━━━━━ MATERIAL PROVIDED ━━━━━

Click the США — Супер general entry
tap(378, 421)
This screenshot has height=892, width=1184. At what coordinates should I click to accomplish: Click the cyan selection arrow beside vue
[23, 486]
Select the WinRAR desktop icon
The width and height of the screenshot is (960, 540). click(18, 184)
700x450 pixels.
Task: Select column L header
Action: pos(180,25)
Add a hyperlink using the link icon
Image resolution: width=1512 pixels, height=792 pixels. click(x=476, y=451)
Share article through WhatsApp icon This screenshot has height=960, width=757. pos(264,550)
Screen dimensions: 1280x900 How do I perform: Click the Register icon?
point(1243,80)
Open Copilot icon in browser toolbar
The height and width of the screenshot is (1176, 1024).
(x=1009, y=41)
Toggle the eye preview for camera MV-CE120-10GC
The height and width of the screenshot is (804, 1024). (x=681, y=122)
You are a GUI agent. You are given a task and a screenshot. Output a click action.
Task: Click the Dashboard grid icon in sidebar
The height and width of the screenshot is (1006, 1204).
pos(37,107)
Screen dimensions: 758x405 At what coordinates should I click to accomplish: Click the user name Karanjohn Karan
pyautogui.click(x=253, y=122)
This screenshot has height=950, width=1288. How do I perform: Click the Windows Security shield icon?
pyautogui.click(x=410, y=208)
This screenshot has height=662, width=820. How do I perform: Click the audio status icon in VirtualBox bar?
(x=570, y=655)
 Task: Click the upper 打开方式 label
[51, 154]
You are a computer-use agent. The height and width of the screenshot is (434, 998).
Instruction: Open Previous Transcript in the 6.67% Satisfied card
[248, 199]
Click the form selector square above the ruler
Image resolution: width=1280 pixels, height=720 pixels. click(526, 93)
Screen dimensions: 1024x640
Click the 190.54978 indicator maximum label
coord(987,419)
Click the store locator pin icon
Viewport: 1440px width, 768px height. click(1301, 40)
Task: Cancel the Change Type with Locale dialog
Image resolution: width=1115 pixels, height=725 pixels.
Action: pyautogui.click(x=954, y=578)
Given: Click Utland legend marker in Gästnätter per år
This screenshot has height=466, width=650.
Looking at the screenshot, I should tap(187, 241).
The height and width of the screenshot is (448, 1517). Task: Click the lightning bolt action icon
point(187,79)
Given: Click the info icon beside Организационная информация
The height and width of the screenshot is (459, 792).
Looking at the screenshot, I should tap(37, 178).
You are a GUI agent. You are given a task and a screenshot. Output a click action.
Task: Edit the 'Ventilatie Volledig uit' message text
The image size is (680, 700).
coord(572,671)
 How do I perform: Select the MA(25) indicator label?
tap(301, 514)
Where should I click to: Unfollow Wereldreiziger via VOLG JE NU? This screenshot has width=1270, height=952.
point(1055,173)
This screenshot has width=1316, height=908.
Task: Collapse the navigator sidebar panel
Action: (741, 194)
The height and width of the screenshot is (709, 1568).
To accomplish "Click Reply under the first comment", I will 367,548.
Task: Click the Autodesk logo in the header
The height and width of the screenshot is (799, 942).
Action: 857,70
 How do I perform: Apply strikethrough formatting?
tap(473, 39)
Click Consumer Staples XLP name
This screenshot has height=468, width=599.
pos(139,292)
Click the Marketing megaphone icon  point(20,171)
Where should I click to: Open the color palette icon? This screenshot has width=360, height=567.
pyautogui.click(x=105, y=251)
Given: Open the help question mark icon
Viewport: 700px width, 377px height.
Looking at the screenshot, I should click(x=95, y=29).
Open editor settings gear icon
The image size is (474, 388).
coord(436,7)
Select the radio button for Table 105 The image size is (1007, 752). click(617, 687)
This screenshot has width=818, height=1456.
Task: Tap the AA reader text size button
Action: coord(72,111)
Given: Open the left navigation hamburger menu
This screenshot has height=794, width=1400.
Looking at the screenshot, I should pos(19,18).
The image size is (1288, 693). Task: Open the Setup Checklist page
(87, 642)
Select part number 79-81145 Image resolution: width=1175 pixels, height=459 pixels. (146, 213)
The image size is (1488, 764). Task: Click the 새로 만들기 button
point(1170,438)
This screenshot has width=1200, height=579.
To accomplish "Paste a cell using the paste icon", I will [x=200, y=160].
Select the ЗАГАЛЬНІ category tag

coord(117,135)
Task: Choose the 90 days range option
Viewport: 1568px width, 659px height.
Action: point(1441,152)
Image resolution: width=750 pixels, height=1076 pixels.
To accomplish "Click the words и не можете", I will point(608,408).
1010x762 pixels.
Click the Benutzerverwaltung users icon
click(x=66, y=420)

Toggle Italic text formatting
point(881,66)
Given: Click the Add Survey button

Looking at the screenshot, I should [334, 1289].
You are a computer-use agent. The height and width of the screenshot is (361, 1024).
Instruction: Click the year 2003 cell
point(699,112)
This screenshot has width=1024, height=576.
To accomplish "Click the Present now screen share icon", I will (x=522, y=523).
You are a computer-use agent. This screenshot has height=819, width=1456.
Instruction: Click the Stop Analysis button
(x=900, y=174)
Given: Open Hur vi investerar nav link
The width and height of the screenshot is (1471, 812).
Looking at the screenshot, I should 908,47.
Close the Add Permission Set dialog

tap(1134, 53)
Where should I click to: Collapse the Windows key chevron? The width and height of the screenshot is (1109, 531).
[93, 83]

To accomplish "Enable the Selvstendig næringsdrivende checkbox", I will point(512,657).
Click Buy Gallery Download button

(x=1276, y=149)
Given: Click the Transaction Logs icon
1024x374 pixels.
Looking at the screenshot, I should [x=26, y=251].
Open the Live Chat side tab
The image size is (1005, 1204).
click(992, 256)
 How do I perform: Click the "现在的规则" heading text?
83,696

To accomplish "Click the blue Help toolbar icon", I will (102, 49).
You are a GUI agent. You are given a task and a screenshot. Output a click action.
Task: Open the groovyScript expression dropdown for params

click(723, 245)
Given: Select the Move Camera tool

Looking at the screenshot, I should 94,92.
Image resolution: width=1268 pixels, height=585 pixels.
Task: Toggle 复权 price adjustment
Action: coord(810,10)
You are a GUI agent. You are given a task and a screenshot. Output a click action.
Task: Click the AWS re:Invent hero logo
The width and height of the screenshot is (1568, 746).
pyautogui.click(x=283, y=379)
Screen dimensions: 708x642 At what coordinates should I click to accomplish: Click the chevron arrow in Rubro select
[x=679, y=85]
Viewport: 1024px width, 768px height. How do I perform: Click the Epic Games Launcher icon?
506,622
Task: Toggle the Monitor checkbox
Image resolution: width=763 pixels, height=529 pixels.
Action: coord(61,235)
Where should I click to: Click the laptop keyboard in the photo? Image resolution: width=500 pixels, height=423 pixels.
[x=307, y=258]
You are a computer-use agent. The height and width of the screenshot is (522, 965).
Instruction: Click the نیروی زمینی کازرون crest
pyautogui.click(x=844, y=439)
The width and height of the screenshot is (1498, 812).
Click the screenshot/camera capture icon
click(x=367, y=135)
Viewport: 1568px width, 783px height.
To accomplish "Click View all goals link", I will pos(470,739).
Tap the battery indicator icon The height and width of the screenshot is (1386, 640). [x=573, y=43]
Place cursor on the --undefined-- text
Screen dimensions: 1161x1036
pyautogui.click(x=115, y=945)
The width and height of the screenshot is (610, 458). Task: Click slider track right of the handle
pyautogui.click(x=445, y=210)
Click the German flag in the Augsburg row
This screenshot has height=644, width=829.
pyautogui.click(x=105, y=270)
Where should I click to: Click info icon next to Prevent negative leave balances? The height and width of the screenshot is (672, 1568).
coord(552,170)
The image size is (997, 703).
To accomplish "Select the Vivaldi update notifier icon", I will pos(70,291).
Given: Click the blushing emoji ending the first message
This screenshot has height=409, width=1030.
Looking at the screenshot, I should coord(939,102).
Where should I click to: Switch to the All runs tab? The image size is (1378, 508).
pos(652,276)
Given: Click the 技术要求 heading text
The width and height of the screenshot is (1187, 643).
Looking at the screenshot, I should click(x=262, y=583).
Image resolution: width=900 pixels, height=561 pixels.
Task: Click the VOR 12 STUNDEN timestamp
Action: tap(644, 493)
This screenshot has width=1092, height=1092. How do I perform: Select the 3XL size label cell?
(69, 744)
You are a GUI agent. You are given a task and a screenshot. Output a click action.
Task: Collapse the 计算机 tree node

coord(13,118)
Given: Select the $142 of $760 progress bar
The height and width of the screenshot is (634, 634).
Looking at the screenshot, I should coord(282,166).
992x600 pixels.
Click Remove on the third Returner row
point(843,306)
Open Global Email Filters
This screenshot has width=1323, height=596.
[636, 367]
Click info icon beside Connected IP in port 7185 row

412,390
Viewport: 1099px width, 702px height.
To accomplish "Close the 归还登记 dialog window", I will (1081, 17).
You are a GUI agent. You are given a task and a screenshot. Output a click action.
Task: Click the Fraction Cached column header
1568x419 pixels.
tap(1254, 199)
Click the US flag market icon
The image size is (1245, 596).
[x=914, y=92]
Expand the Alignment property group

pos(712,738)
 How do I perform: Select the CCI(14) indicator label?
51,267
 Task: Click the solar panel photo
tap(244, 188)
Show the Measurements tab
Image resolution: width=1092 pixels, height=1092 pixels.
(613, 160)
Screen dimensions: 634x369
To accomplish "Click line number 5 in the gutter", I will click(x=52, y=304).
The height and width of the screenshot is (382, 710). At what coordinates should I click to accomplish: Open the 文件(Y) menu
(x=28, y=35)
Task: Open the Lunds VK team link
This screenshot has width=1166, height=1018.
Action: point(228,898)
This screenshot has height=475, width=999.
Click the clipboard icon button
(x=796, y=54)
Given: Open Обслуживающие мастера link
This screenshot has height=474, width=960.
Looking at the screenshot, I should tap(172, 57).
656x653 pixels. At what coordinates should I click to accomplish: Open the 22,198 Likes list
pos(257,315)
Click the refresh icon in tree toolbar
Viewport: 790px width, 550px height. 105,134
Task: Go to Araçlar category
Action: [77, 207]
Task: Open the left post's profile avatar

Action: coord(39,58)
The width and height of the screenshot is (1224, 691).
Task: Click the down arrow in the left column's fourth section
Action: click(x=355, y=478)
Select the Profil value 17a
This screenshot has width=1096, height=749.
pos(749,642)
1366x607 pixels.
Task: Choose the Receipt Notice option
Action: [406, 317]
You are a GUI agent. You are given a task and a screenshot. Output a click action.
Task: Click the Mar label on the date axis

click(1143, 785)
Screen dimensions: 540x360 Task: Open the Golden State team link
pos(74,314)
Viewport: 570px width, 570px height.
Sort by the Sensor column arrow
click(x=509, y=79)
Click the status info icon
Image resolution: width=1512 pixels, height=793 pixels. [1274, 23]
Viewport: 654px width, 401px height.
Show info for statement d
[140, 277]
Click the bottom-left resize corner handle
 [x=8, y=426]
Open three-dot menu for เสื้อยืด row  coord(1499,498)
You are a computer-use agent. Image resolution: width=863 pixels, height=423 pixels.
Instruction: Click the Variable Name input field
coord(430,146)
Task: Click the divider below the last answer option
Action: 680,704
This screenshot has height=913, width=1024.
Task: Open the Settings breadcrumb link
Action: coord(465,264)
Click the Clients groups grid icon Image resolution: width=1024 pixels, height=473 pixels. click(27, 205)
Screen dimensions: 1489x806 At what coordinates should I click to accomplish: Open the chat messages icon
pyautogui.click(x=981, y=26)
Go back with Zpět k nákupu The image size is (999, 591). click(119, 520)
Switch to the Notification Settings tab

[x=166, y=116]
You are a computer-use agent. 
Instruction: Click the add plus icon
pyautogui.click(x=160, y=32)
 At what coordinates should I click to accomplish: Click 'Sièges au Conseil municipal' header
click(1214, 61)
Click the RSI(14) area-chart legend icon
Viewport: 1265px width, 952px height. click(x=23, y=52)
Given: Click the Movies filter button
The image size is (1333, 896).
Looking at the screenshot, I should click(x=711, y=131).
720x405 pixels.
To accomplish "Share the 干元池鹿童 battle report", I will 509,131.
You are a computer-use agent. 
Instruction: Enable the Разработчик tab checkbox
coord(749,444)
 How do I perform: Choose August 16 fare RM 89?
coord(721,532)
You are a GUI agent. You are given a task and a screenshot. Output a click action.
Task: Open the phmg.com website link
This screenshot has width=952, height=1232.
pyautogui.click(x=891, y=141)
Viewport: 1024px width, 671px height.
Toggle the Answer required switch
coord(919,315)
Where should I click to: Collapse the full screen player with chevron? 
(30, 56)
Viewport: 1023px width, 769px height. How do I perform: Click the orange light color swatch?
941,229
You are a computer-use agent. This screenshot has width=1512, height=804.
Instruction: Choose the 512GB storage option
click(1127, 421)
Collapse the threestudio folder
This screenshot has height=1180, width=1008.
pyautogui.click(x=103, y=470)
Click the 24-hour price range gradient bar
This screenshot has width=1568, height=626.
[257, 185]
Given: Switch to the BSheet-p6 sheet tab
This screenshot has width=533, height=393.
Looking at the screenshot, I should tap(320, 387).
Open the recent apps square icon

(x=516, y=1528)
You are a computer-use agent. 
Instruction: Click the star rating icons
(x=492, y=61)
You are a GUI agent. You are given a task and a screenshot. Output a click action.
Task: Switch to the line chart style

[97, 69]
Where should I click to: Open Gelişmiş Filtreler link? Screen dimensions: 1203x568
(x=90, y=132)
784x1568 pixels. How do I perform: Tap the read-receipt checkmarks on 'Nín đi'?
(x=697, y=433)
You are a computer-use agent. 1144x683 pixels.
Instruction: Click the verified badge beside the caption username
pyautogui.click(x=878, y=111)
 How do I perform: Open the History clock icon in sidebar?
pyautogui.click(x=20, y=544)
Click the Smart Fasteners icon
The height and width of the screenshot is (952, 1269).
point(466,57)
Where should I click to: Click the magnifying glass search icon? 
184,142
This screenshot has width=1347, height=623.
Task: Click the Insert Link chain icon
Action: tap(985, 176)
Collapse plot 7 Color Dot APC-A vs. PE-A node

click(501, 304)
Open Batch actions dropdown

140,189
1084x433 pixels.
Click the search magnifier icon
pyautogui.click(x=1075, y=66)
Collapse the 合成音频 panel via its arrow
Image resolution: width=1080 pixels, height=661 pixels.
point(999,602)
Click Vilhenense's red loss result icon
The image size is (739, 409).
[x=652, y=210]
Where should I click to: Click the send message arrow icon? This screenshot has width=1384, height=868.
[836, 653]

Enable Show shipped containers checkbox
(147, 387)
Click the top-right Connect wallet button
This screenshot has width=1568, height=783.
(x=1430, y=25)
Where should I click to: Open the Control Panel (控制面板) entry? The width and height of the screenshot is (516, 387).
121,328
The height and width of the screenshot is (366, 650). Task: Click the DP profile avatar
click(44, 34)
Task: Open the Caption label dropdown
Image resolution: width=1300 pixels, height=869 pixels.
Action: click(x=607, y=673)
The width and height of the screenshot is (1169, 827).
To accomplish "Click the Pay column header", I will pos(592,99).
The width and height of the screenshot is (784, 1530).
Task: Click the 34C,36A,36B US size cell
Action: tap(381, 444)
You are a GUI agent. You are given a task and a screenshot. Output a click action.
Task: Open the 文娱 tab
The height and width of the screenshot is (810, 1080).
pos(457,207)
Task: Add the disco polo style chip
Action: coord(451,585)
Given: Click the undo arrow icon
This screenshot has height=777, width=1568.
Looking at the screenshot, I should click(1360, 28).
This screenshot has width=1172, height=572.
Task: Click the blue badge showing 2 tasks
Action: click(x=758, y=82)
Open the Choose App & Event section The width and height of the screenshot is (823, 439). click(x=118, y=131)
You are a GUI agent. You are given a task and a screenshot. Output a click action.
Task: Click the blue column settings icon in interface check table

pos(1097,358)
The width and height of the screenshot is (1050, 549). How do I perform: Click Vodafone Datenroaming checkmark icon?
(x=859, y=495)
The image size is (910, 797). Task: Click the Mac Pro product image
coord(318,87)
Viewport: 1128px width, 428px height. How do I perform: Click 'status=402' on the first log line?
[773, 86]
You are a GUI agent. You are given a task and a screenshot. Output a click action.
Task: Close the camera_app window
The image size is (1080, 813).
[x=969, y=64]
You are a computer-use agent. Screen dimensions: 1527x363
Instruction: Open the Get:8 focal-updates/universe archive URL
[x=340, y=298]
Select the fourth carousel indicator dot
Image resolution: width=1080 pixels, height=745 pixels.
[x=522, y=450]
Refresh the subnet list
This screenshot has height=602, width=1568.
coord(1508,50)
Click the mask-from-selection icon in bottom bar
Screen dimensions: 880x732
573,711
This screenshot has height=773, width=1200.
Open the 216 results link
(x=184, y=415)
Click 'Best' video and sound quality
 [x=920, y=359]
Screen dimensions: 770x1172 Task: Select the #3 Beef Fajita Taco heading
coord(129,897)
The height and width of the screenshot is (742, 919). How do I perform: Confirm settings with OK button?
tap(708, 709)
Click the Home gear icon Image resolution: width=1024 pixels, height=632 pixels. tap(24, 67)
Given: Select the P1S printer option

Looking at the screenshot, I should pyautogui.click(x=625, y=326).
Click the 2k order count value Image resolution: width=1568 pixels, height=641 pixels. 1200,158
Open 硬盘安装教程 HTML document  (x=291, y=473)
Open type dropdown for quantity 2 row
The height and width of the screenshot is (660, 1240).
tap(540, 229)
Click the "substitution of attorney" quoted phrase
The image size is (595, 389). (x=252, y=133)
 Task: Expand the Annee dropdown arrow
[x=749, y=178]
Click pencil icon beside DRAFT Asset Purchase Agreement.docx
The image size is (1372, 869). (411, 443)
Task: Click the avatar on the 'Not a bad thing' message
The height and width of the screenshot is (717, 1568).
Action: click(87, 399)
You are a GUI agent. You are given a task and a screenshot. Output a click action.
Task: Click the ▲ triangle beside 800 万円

━━━━━

■ EXERCISE OBJECTIVE: Each line of the data above that contains "computer" counts once; report the total alone.

■ ANSWER SECTION: 11